Kisah Romansa Masa Lalu
Feminisme dan keberagaman seksual di balik kisah-kisah cinta pada masa kuno.
Kisah romansa yang muncul pada suatu zaman bisa menunjukkan situasi sosial politik yang sedang berlangsung. Romansa adalah bagian dari situasi politik yang berdampak pada kisah percintaan.
“Kita bisa lihat bagaimana romansa merupakan cerminan konstruksi politik, maskulinitas, feminisme juga,” kata sastrawan Seno Gumira Ajidarma dalam diskusi “Romansa dalam Peradaban Nusantara” yang diadakan Pusat Penelitian Arkeologi Nasional di kanal Youtube, Kamis (18/02/2021).

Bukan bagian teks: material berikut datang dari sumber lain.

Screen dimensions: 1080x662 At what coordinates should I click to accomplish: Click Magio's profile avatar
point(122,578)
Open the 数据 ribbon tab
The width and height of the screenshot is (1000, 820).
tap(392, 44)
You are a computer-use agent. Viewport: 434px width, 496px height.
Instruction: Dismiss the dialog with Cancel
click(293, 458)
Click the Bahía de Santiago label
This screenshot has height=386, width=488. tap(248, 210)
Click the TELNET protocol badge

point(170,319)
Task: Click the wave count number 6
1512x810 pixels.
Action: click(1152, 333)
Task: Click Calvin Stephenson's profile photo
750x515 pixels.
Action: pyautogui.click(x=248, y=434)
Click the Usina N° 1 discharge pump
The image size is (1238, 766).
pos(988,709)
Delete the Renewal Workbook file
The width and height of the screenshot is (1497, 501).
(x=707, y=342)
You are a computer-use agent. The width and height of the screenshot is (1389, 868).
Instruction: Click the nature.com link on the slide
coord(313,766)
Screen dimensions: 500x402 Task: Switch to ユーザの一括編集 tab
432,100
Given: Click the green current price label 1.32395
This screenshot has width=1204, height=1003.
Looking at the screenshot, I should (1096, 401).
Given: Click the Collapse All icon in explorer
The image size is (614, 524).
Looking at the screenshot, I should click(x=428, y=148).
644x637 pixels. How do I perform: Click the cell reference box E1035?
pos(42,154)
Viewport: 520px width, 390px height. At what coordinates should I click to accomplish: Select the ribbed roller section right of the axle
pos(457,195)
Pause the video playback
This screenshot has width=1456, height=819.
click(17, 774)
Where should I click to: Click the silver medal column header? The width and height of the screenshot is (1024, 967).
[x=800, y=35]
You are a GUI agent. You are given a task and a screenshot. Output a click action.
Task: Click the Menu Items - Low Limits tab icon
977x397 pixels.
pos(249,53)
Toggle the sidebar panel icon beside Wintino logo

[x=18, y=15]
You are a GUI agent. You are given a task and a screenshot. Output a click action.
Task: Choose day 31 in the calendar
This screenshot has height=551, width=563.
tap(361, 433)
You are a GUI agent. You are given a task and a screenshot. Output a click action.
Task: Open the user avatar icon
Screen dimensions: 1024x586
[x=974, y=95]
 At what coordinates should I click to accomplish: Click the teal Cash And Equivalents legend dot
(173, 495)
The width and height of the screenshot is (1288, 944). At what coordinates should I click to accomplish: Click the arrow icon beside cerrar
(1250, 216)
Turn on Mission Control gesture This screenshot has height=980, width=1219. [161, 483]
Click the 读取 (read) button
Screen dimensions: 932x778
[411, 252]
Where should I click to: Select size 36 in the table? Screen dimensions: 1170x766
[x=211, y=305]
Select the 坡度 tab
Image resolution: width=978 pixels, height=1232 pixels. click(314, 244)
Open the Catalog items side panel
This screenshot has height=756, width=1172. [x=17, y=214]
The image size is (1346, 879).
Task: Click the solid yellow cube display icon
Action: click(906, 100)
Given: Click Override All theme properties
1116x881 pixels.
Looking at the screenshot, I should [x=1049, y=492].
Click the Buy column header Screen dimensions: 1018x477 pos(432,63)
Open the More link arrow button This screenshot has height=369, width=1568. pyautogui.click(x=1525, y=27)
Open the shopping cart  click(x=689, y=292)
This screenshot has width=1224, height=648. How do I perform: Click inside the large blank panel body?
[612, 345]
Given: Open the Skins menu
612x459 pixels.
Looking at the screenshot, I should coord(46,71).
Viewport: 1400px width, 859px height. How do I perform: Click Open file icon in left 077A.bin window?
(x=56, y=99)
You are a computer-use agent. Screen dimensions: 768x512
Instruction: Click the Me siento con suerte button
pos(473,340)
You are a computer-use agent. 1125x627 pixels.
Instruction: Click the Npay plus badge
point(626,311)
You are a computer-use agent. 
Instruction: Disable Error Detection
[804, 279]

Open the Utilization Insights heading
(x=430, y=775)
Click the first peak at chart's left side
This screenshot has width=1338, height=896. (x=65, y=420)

Seno mengambil contoh cerita Sitti Nurbaya: Kasih Tak Sampai karangan Marah Rusli. Novelnya dirilis pada 1922 dan sangat populer. Kisahnya menunjukkan bagaimana ide perjodohan oleh orangtua ditolak.
“Kamu tidak boleh menikah dengan siapapun pilihanmu, kecuali pilihan kami. Ini antara hormat pada orangtua dan kebebasan manusia, menjadi dilema. Ini menarik dalam proses modernisasi,” kata Seno.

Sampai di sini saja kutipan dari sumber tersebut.